I just found Marco's blog the other day, and I'm glad I did.
Marco writes about something he believes will grow in importance in 2008 in the world of identity management - "consent management." Consent Management is, "the active management and enforcement of users' consent when collecting, storing, accessing, processing and disclosing personal data."
Now, in the circles of the identirati, ownership and control of personal identity data has been the subject of debate since the beginning of identity technology. But in a larger realm, that has not been the case, with individuals often willing to give up their sensitive information for a free coffee or candy bar.
The recent kerfluffle with Robert Scoble and Facebook has got the alpha geek-sphere buzzing with the "who owns my data?" question.

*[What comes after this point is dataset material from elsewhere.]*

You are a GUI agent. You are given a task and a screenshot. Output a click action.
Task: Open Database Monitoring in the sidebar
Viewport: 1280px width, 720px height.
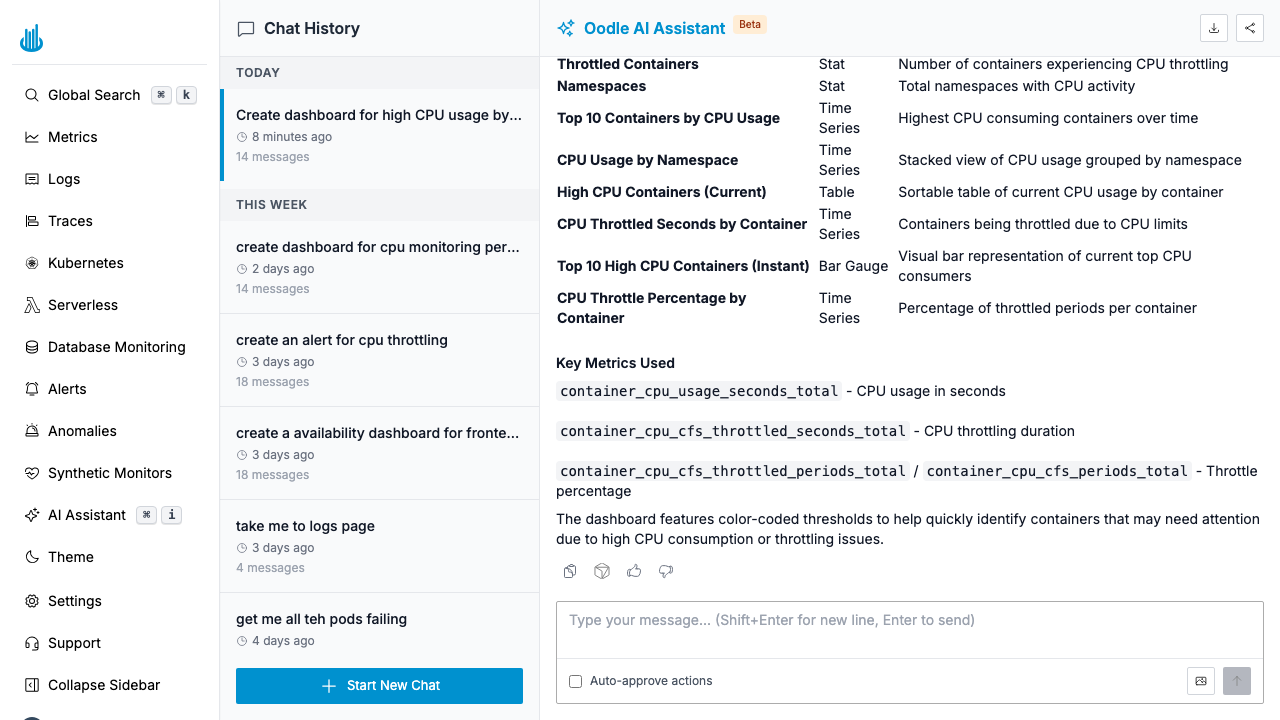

Despite the fact that their asking the wrong question (its not about ownership, its about control), their collective attention will, over time, translate into a workforce that is concerned about issues of -- you guessed it -- consent.
One of the big ideas that I was kicking around a couple of years ago when Kim Cameron first wrote his "laws of identity" was how "user-centric identity" would someday alter the architecture of identity management within the enterprise. Its now beginning to look like social networking may be the vehicle that drives us toward that alteration. Notice too, that as "social networking" drives us toward consent management, we find ourselves with *another* critical piece in identity that is suddenly very related to collaboration (the other, I argue, is federation). Could it be a larger wave occurring? Is identity ultimately to be driven more by "collaboration" than "security?"
Hmmmm....
No matter, in the meantime, its time for architects and CIOs everywhere to start thinking about how their going to deal with the issue of consent when their workforce rises up and demands it.
--Eric Norlin